§ Task input:
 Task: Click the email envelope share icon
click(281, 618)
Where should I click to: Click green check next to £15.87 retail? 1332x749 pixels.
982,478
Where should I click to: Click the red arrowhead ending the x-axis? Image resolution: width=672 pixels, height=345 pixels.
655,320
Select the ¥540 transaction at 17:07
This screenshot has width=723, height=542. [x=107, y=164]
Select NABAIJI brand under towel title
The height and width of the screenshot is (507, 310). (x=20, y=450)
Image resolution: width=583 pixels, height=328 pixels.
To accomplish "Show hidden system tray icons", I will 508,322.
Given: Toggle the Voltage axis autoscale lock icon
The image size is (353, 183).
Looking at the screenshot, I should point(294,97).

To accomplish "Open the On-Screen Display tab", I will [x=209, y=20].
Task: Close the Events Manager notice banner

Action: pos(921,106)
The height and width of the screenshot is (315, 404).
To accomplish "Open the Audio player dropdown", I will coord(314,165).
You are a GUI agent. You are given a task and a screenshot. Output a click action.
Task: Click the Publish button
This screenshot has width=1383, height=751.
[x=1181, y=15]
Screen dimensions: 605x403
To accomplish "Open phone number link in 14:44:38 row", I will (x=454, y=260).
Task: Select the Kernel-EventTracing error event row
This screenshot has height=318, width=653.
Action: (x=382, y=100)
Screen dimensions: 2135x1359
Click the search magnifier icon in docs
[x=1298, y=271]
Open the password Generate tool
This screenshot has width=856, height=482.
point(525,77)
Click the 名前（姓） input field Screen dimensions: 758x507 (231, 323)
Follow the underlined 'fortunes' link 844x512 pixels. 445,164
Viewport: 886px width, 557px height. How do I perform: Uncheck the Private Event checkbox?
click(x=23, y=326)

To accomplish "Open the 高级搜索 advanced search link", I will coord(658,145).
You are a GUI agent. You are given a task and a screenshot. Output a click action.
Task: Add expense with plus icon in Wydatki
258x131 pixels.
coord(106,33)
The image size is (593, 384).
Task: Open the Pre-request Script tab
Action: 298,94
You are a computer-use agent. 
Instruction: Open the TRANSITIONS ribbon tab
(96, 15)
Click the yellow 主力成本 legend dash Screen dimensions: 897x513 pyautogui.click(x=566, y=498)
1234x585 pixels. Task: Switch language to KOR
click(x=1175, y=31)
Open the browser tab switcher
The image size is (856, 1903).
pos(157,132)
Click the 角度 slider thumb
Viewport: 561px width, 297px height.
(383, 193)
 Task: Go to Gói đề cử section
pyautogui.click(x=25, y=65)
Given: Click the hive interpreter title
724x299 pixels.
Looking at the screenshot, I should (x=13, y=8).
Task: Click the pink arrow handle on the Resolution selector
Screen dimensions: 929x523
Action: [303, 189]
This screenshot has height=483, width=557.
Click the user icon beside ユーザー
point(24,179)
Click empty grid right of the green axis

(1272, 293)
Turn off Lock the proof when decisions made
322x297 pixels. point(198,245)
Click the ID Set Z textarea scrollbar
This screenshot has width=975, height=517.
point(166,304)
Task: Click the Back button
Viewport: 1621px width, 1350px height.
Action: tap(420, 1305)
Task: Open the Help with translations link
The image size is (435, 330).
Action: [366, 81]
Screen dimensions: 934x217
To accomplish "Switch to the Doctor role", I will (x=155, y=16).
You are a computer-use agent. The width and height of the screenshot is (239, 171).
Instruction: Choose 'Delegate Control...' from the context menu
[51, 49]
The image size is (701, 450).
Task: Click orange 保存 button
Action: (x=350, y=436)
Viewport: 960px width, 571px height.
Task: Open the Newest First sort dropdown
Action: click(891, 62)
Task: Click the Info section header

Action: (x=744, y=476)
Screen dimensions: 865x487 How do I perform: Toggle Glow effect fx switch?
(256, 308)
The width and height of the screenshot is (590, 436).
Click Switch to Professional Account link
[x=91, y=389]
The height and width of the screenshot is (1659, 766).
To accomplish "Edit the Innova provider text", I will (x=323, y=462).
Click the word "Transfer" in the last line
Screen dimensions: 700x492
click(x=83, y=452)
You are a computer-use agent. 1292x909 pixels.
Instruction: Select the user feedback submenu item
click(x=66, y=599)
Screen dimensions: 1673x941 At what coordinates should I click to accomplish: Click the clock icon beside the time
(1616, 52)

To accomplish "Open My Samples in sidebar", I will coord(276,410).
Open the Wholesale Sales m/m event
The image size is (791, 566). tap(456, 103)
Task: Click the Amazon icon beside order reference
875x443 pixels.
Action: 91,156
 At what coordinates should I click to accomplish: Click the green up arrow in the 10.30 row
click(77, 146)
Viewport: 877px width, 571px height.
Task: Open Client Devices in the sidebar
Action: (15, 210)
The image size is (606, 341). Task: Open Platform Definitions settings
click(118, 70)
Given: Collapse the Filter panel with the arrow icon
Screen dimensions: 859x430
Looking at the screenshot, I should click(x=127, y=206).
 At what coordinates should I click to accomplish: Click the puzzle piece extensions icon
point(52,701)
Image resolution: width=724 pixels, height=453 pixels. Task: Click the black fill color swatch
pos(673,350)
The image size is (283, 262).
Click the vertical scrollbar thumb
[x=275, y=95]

§ What you need to do: Which lines in the data above contain the string "sidebar"? Pull out each of them and copy it in full.

§ Full output:
To accomplish "Open My Samples in sidebar", I will coord(276,410).
Task: Open Client Devices in the sidebar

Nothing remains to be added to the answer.